A woman sadly tells her husband: We will not be together in heaven as we may die at different times my dear.
After a pause her husband replied; my dear that is why the place is known as ‘Heaven’.
Three strings walk into a bar and sit down at a table. The first string walks up to the bartender and says, “Bartender, three beers please.” The bartender looks at the string and says, “I’m sorry, but we don’t serve strings here.” Disappointed, the string walks back to his buddies and explains.
The second string says “No problem, I’ll go get our beers.” The second string walks up to the bartender, “Bartender, three beers please.” The bartender says, “Listen man, I told your buddy that we don’t serve strings here.” Empty handed, the second string walks back to his buddies.
The third string says, “No problem. Tie me in a knot at one end and fray my ends at the other.” He struts up to the bartender, “Bartender, three beers please.” The bartender proceeds to get him the beer when he suspiciously turns to look at the string and says, “Excuse me, but are you a string?” The string replies, “I’m a frayed knot!”
A man placed some flowers on the grave of his departed mother and started back for his car, parked on the cemetery road. His attention was diverted to a man kneeling at a grave.
The man seemed to be praying with profound intensity, and kept repeating, “Why did you die? Why did you die?”
The first man approached him and said, “Sir, I don’t want to interfere with your private grief, but this demonstration of hurt and pain is more than I’ve ever seen before. For whom do you mourn so deeply? Your Child? A parent? Who, may I ask, lies in that grave?”
The mourner answered, “My wife’s first husband! … Why did you die? Why did you die?”
There were three sons who wanted to get their mom a present for her birthday.
One son decided that she wanted a bigger house and bought her a mansion.
The second son decided that she didn’t want to drive by herself so he got her a limo.

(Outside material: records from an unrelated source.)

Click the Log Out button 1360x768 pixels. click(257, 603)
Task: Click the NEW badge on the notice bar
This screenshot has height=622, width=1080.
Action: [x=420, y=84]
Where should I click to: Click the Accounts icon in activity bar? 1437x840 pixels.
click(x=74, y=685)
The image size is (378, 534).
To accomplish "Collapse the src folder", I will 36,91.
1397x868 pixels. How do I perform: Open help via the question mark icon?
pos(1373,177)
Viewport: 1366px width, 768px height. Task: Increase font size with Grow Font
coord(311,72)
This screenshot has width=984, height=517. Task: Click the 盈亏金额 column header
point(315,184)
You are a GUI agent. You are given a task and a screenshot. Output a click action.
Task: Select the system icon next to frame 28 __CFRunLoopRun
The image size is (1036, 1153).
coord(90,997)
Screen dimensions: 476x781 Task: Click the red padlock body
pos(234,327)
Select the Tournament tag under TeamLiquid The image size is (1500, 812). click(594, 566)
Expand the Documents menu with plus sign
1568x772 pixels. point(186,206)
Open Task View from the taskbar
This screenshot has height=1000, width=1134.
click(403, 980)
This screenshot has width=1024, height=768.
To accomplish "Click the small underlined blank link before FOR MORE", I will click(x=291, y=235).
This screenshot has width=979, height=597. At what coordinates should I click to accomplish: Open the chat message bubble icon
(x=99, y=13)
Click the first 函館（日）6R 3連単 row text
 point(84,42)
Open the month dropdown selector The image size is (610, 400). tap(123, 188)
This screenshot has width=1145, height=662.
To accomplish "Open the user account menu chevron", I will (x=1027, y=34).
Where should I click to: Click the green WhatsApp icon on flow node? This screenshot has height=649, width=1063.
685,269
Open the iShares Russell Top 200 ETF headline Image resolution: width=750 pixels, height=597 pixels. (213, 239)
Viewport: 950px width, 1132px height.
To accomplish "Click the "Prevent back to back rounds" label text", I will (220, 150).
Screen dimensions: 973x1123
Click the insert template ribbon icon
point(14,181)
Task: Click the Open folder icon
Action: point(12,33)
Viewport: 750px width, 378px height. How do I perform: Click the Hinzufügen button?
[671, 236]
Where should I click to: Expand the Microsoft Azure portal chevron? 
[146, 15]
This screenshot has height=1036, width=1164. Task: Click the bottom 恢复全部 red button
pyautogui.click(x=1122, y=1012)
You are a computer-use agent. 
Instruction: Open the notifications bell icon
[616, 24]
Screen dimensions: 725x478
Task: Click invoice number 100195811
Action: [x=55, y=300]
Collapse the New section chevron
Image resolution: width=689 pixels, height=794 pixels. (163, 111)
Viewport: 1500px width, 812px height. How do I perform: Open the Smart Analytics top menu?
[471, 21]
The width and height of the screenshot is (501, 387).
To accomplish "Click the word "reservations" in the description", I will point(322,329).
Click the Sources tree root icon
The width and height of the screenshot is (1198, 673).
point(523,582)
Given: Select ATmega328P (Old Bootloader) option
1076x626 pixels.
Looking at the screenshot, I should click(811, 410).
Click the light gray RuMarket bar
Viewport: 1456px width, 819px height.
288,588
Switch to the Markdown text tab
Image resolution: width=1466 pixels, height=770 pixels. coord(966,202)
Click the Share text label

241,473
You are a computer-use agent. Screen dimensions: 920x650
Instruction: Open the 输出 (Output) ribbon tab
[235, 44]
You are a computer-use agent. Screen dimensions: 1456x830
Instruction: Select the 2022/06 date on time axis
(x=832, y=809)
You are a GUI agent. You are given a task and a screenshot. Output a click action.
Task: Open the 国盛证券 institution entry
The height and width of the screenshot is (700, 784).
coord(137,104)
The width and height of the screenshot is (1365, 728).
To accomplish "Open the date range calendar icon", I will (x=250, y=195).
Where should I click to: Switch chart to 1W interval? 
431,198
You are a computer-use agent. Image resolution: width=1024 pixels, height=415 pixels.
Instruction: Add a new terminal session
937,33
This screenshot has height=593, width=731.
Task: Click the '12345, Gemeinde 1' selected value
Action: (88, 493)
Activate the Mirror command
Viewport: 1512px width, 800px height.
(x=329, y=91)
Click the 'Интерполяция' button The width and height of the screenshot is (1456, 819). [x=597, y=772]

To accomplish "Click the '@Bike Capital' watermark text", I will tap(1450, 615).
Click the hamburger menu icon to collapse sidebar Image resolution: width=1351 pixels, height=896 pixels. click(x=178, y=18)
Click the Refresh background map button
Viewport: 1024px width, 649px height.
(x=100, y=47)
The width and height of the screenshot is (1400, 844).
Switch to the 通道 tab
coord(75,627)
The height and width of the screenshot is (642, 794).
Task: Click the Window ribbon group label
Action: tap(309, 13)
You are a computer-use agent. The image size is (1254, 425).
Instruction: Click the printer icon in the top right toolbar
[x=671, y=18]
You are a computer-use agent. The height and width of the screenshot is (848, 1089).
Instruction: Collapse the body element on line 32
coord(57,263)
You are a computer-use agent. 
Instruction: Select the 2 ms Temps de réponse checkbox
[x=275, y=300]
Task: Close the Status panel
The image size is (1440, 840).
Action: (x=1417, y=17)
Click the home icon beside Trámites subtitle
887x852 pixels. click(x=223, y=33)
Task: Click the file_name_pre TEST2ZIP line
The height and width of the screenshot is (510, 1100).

The third son thought that she was lonely and got her a parrot.
The mom gave the first son a thank you saying that she didn’t want the house.
She gave the second son a letter that said she didn’t want the limo.
She gave the third son a thank you saying the chicken was good.
Only in America… can a pizza get to your house faster than an ambulance.
Only in America… are there handicap parking places in front of a skating rink.
Only in America… do drugstores make the sick walk all the way to the back of the store to get their prescriptions while healthy people can buy cigarettes at the front.
Only in America… do people order double cheese burgers, large fries, and a diet Coke.
Only in America… do banks leave both doors to the vault open and then chain the pens to the counters.
Only in America… do they leave cars worth thousands of dollars in the driveway and put our useless junk in the garage.
Only in America… do they use answering machines to screen calls and then have call waiting so they won’t miss a call from someone they didn’t want to talk to in the first place.
Only in America… do they buy hot dogs in packages of ten and buns in packages of eight.
Only in America… do they use the word “politics” to describe the process so well; “Poli” in Latin meaning “many” and “tics” meaning “bloodsucking creatures”.
Only in America… do they have drive-up ATM machines with Braille lettering.